Data supplied
================================

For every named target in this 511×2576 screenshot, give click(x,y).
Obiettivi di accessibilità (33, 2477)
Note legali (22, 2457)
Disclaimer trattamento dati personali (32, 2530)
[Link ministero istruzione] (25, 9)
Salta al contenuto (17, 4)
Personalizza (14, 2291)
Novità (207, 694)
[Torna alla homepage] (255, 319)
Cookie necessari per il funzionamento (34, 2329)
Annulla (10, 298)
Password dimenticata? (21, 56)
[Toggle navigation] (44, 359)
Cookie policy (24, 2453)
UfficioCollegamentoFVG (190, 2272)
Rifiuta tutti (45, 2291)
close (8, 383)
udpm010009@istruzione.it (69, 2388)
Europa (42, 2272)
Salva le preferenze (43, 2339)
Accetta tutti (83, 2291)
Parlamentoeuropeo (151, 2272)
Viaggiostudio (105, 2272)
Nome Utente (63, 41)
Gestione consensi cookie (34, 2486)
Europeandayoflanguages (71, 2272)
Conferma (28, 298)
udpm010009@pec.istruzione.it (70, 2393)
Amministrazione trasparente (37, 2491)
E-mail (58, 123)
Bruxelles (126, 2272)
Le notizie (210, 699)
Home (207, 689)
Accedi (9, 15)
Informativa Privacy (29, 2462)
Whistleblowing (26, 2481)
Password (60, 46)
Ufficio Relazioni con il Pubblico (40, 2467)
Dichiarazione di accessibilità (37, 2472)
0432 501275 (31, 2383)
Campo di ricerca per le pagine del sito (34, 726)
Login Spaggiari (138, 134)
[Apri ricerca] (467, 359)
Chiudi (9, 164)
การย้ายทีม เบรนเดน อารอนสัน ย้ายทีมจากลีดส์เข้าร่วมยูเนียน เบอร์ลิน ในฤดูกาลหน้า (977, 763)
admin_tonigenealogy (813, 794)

================================

Exercise directions
Could you transcribe the entries above word for word, from the line with "E-mail (58, 123)" down to the line with "0432 501275 (31, 2383)", keeping both?

Written response
E-mail (58, 123)
Bruxelles (126, 2272)
Le notizie (210, 699)
Home (207, 689)
Accedi (9, 15)
Informativa Privacy (29, 2462)
Whistleblowing (26, 2481)
Password (60, 46)
Ufficio Relazioni con il Pubblico (40, 2467)
Dichiarazione di accessibilità (37, 2472)
0432 501275 (31, 2383)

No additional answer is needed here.